LEAKPRO II: Operational Privacy Risk Management for AI Systems
| Reference number | |
| Coordinator | Lindholmen Science Park AB - AI Sweden |
| Funding from Vinnova | SEK 13 787 510 |
| Project duration | November 2025 - November 2027 |
| Status | Ongoing |
| Venture | Advanced digitalization - Industrial needs-driven innovation |
| Call | Advanced digitalization - Industrial demand-driven innovation 2025 (round two) |
Purpose and goal
LeakPro is an open-source framework that evaluates how AI models, synthetic data, and federated learning models may leak sensitive information by running advanced privacy attacks. This project continues that work by expanding attack methods, adding harm-assessment tools, and improving regulatory alignment. The goal is to make LeakPro a reliable, practical resource for DPIAs and for enabling safe, compliant data and model sharing.
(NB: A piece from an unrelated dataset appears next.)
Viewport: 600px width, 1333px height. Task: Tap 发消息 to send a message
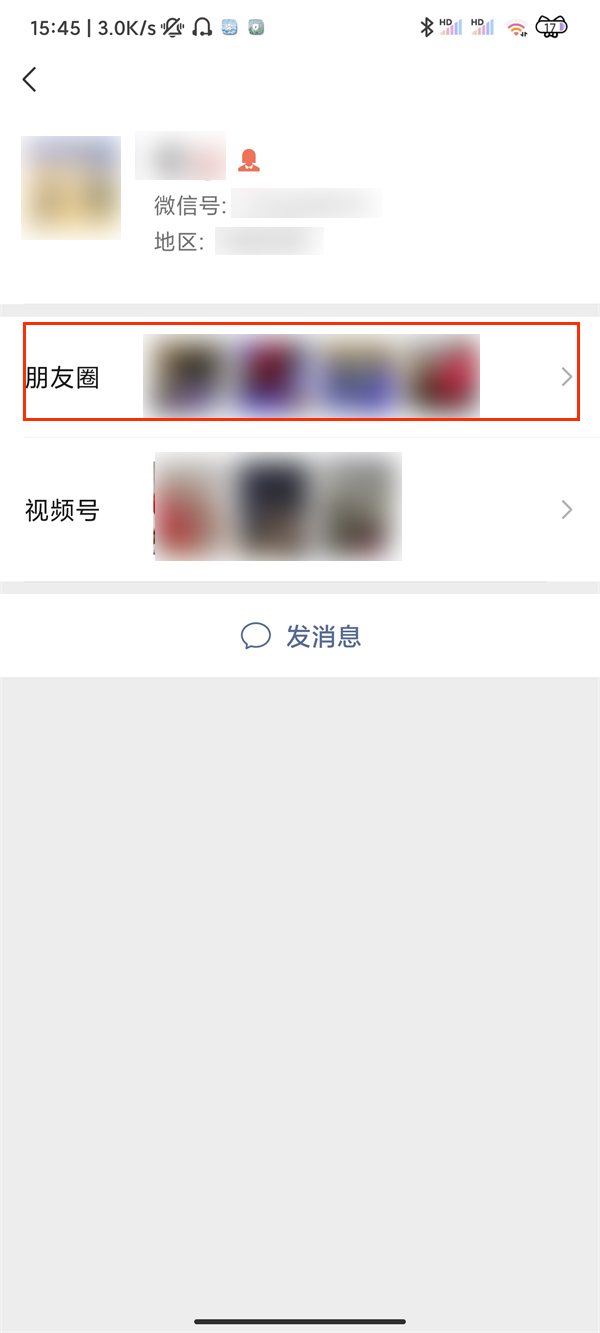pyautogui.click(x=301, y=636)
Expected effects and result
The project will deliver an expanded LeakPro framework with broader privacy attack coverage and tools for estimating data-subject harm. It will provide clearer links between technical findings and regulatory requirements, enabling organizations to run more objective and reproducible DPIAs. The expected effect is safer, well-informed data and model sharing, stronger compliance processes, and improved trust in AI systems across sectors.
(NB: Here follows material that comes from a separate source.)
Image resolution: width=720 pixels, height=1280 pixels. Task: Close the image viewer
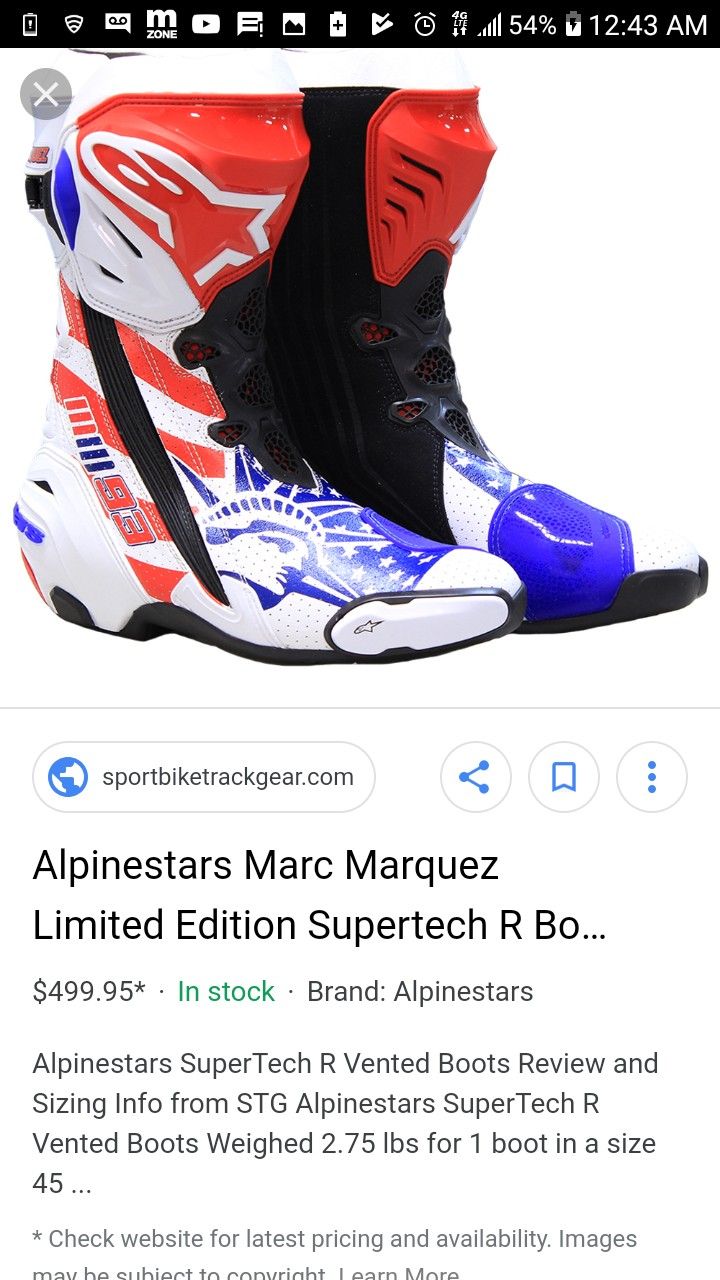pyautogui.click(x=46, y=94)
Planned approach and implementation
The project will extend the LeakPro framework by developing new privacy attacks and integrating methods for data-subject harm estimation. Technical components, regulatory alignment, and organizational needs will be developed in parallel to ensure consistent outputs. The implementation includes iterative testing with partner use cases, creating guidelines, and preparing LeakPro for practical use in DPIAs and secure data-sharing workflows.